One problem in using this "cut off" level method is that the same cut off which characterises lossy encodes may also be the result of a poor quality recording - a bootleg of a live show or a bad 'third world' vinyl master.


What has not been discussed is the 'blocky' appearance of the spectral analysis of lossy rips which is noticeable only when you zoom in close enough. IMHO this is a more reliable way to detect whether a file which purports to be lossless has in fact been transcoded from a lossy rip, and may even be a useful way to detect re-encodes from lower to higher bitrate mp3s (although this is much harder whatever method you use).

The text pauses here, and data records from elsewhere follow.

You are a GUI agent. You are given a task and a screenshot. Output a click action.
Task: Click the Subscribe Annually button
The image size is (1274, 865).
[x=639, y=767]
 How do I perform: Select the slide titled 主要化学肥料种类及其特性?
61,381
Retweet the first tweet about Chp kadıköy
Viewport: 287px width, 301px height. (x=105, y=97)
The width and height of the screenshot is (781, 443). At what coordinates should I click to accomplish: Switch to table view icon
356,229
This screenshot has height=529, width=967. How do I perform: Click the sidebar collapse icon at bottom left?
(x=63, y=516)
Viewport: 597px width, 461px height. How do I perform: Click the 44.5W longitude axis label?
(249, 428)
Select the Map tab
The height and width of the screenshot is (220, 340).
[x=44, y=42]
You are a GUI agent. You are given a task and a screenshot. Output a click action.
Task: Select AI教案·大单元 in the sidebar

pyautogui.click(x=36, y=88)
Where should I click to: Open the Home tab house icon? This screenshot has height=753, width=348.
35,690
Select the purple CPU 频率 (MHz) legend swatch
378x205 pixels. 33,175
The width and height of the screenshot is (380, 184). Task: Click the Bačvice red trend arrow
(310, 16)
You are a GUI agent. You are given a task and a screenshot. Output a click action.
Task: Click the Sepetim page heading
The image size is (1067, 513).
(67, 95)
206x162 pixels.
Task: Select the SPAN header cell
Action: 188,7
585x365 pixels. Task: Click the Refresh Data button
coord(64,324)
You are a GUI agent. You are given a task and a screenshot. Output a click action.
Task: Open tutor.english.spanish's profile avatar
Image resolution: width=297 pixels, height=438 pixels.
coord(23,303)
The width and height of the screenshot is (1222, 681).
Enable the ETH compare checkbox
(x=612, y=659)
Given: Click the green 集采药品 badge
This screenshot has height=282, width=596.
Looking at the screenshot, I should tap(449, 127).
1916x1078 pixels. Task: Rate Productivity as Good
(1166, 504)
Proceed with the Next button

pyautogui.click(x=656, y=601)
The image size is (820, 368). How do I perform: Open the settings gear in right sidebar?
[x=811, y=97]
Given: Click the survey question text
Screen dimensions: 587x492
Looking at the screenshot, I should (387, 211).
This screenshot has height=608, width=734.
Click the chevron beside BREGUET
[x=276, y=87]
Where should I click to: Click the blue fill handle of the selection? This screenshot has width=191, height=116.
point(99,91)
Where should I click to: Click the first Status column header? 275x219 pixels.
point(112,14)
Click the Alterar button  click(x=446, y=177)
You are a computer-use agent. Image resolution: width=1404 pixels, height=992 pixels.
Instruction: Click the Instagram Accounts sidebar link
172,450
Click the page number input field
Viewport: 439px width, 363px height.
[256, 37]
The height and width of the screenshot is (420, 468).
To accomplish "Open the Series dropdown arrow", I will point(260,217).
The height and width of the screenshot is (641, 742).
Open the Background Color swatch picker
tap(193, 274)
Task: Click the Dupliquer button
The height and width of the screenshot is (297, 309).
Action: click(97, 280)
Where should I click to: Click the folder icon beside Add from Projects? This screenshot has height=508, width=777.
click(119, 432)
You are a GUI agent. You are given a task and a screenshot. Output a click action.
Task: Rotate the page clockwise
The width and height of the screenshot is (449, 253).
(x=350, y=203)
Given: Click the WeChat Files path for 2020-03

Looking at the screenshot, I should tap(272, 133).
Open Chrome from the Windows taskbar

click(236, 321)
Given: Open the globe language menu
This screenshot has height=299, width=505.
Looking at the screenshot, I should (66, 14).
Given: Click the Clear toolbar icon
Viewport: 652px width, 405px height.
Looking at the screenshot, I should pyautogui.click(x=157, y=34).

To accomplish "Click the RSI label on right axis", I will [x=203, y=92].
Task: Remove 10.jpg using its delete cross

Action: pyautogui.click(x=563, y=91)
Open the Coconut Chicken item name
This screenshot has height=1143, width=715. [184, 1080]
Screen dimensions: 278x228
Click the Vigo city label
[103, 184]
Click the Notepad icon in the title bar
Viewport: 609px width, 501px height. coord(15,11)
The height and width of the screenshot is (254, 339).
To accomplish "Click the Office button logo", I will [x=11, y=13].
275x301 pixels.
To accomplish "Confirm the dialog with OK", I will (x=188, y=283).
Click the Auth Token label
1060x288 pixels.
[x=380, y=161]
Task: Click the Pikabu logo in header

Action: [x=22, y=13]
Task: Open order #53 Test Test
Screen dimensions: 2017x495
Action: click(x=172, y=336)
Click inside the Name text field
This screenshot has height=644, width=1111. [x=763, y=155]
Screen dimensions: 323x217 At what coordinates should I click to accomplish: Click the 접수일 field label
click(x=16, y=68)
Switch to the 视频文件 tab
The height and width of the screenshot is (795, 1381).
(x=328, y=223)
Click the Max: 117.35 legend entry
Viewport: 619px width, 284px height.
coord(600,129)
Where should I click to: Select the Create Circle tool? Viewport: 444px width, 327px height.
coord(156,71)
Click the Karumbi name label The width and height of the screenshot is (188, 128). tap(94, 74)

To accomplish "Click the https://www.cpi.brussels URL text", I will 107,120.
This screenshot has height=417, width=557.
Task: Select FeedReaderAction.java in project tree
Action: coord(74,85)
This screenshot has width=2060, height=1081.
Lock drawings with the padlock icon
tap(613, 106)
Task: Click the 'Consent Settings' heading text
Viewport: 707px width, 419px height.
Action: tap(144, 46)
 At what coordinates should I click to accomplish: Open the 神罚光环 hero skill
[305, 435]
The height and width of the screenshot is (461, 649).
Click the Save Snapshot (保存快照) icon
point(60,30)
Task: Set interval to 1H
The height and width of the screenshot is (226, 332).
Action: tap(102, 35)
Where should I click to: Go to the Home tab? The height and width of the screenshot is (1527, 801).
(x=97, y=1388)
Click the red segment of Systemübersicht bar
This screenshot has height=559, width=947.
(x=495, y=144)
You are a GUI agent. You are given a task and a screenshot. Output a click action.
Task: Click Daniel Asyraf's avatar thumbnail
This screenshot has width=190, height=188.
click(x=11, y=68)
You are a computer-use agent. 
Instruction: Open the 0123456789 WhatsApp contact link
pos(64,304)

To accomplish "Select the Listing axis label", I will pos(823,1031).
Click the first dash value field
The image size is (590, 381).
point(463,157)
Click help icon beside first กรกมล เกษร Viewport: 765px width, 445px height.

The image below illustrates what I mean. The track (from an album by Philip Glass) was ripped from CD to flac and a 1 second sample was saved to 320 kbps LAME mp3 and 128 kbps FhG mp3 and then in each case saved again to flac. The spectral analysis was done at full screen on a monitor with resolution of 1280 x 1024. Each of the three strips below is of the same 0.15 of a second.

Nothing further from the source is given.